WORK ORDER — Give back the entries verbatim.

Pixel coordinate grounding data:
+---+

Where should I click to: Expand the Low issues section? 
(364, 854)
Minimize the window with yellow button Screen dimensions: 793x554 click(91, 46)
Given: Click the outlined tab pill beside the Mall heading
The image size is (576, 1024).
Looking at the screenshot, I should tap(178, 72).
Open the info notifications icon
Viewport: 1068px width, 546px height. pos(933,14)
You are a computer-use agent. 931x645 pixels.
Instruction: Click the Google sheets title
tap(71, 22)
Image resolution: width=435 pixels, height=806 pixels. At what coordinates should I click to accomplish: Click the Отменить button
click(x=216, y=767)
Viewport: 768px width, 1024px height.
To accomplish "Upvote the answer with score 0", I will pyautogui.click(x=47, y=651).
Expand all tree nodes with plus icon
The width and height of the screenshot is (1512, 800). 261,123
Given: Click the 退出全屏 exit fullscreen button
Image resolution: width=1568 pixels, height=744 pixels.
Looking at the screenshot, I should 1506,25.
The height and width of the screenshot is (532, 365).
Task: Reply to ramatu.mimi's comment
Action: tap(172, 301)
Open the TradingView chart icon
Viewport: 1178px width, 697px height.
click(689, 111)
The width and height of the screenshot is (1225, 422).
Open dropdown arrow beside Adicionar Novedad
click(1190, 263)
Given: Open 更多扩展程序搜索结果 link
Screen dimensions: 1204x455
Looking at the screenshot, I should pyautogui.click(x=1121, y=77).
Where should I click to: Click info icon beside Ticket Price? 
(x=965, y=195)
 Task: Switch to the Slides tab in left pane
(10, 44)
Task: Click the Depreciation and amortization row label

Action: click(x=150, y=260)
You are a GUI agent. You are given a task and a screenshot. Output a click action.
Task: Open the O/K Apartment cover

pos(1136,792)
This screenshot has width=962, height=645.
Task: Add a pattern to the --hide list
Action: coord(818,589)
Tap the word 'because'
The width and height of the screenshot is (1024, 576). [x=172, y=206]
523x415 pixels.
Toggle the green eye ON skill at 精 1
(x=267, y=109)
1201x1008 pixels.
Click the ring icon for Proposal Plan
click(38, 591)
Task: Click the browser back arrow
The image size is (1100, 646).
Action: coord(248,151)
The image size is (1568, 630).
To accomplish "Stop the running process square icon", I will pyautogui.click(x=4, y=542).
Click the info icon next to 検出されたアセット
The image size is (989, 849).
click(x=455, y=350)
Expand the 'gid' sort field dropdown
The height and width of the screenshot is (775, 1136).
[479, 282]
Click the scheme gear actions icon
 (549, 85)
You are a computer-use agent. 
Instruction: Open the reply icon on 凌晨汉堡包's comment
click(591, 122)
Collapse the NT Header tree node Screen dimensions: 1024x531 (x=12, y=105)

+---+

EXERCISE RESULT —
Where should I click to: Expand the Low issues section? 
(364, 854)
Minimize the window with yellow button Screen dimensions: 793x554 click(91, 46)
Given: Click the outlined tab pill beside the Mall heading
The image size is (576, 1024).
Looking at the screenshot, I should tap(178, 72).
Open the info notifications icon
Viewport: 1068px width, 546px height. pos(933,14)
You are a computer-use agent. 931x645 pixels.
Instruction: Click the Google sheets title
tap(71, 22)
Image resolution: width=435 pixels, height=806 pixels. At what coordinates should I click to accomplish: Click the Отменить button
click(x=216, y=767)
Viewport: 768px width, 1024px height.
To accomplish "Upvote the answer with score 0", I will pyautogui.click(x=47, y=651).
Expand all tree nodes with plus icon
The width and height of the screenshot is (1512, 800). 261,123
Given: Click the 退出全屏 exit fullscreen button
Image resolution: width=1568 pixels, height=744 pixels.
Looking at the screenshot, I should 1506,25.
The height and width of the screenshot is (532, 365).
Task: Reply to ramatu.mimi's comment
Action: tap(172, 301)
Open the TradingView chart icon
Viewport: 1178px width, 697px height.
click(689, 111)
The width and height of the screenshot is (1225, 422).
Open dropdown arrow beside Adicionar Novedad
click(1190, 263)
Given: Open 更多扩展程序搜索结果 link
Screen dimensions: 1204x455
Looking at the screenshot, I should pyautogui.click(x=1121, y=77).
Where should I click to: Click info icon beside Ticket Price? 
(x=965, y=195)
 Task: Switch to the Slides tab in left pane
(10, 44)
Task: Click the Depreciation and amortization row label

Action: click(x=150, y=260)
You are a GUI agent. You are given a task and a screenshot. Output a click action.
Task: Open the O/K Apartment cover

pos(1136,792)
This screenshot has width=962, height=645.
Task: Add a pattern to the --hide list
Action: coord(818,589)
Tap the word 'because'
The width and height of the screenshot is (1024, 576). [x=172, y=206]
523x415 pixels.
Toggle the green eye ON skill at 精 1
(x=267, y=109)
1201x1008 pixels.
Click the ring icon for Proposal Plan
click(38, 591)
Task: Click the browser back arrow
The image size is (1100, 646).
Action: coord(248,151)
The image size is (1568, 630).
To accomplish "Stop the running process square icon", I will pyautogui.click(x=4, y=542).
Click the info icon next to 検出されたアセット
The image size is (989, 849).
click(x=455, y=350)
Expand the 'gid' sort field dropdown
The height and width of the screenshot is (775, 1136).
[479, 282]
Click the scheme gear actions icon
 (549, 85)
You are a computer-use agent. 
Instruction: Open the reply icon on 凌晨汉堡包's comment
click(591, 122)
Collapse the NT Header tree node Screen dimensions: 1024x531 (x=12, y=105)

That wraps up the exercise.